Desemprego atinge 11,9 milhões de pessoas em janeiro

Taxa apurada pelo IBGE chega a 11,2%, pouco abaixo dos 11,6% vistos no trimestre fechado em outubro; contingente de desalentados segue estável em 4,2%

Foto: Reprodução

Jornal GGN – A taxa de desemprego brasileira continua em níveis bastante elevados, ainda que tenha perdido um pouco de sua intensidade na comparação trimestral: os dados do IBGE (Instituto Brasileiro de Geografia e Estatística) mostram que 11,9 milhões de pessoas estavam sem trabalho no trimestre móvel fechado em janeiro.

Em termos percentuais, a variação pesquisada chegou a 11,2% no período, pouco abaixo dos 11,6% vistos nos três meses até outubro.  Em relação ao trimestre encerrado em janeiro de 2019, quando a taxa foi de 12%, houve queda de 0,8 ponto percentual.

“O nível da ocupação, que mede o percentual de pessoas ocupadas em idade de trabalhar, manteve-se estável (54,8%) em relação ao trimestre antecedente, mas subiu em relação ao mesmo período do ano anterior, quando era estimado em 54,2%”, comenta a analista da PNAD Contínua, Adriana Beringuy.

O contingente de pessoas ocupadas (94,2 milhões) apresentou estabilidade em relação ao trimestre anterior.

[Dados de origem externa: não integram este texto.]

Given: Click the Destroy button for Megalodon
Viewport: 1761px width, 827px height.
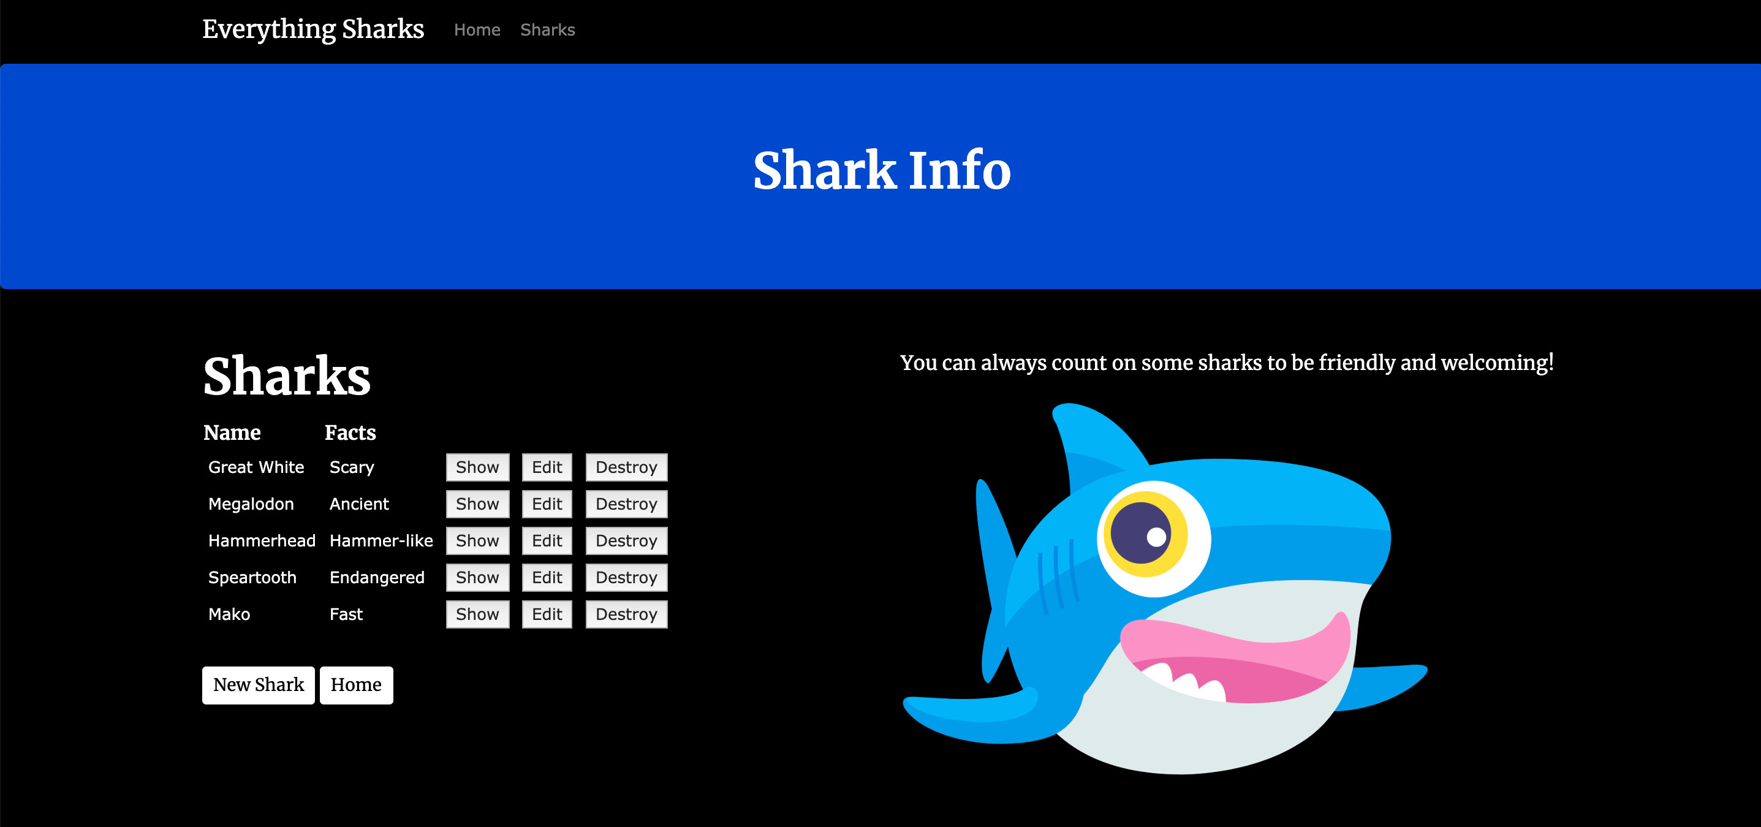Looking at the screenshot, I should (626, 504).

Porém, comparado ao mesmo período de um ano atrás, houve crescimento da ocupação, um adicional de 1.860 mil pessoas.

A taxa de informalidade recuou de 41,2% no trimestre de agosto a outubro de 2019 para 40,7% no trimestre encerrado em janeiro de 2020. Segundo Adriana, “esse recuo está associado à redução de aproximadamente 479 mil trabalhadores informais em relação ao trimestre móvel anterior”.

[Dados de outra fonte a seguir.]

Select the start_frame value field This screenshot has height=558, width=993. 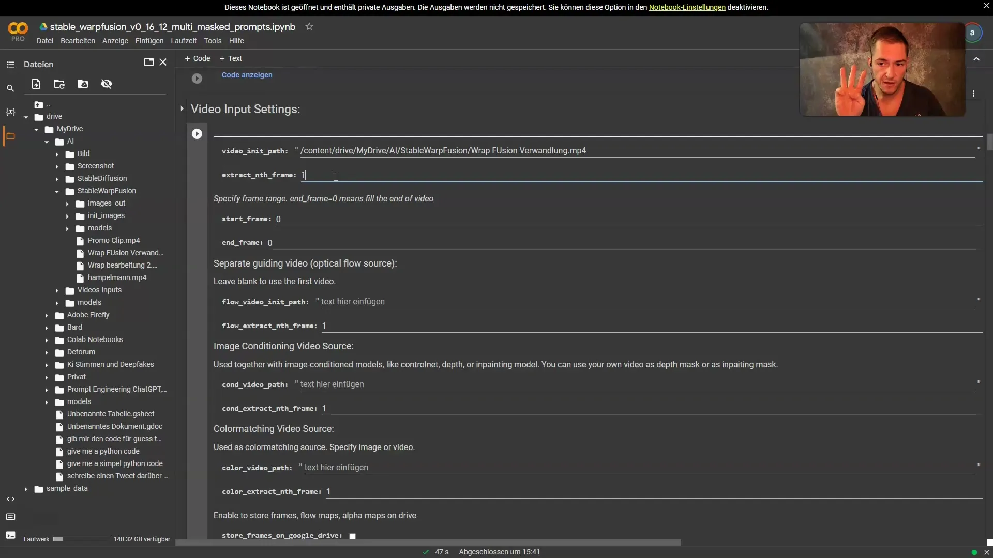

O contingente de empregados com carteira assinada cresceu 1,5% frente ao trimestre anterior, o que representa um acréscimo de 540 mil pessoas, e 2,6% frente ao mesmo período do ano anterior (ou 845 mil pessoas). “Houve manutenção do aumento do emprego com carteira assinada no setor privado, influenciado ainda pelos resultados econômicos do final de 2019”, destaca a analista.

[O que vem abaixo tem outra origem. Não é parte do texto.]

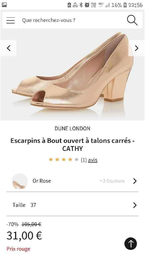Open the gallery icon in the status bar
Image resolution: width=145 pixels, height=258 pixels.
click(x=4, y=4)
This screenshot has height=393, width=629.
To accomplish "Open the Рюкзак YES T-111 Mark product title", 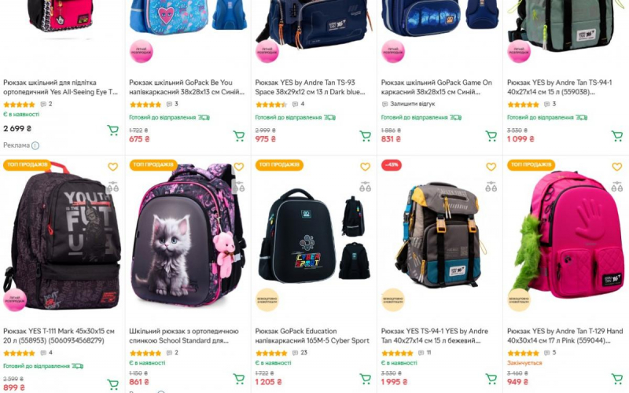I will (x=59, y=336).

O contingente de pessoas desalentadas ficou estável em 4,2%, pouco abaixo do nível máximo da série histórica apurado em 2019 (4,4%). No grupo dos empregados sem carteira assinada também houve estabilidade em relação ao trimestre anterior, mas crescimento de 3,7% em relação ao ano anterior (mais 419 mil pessoas).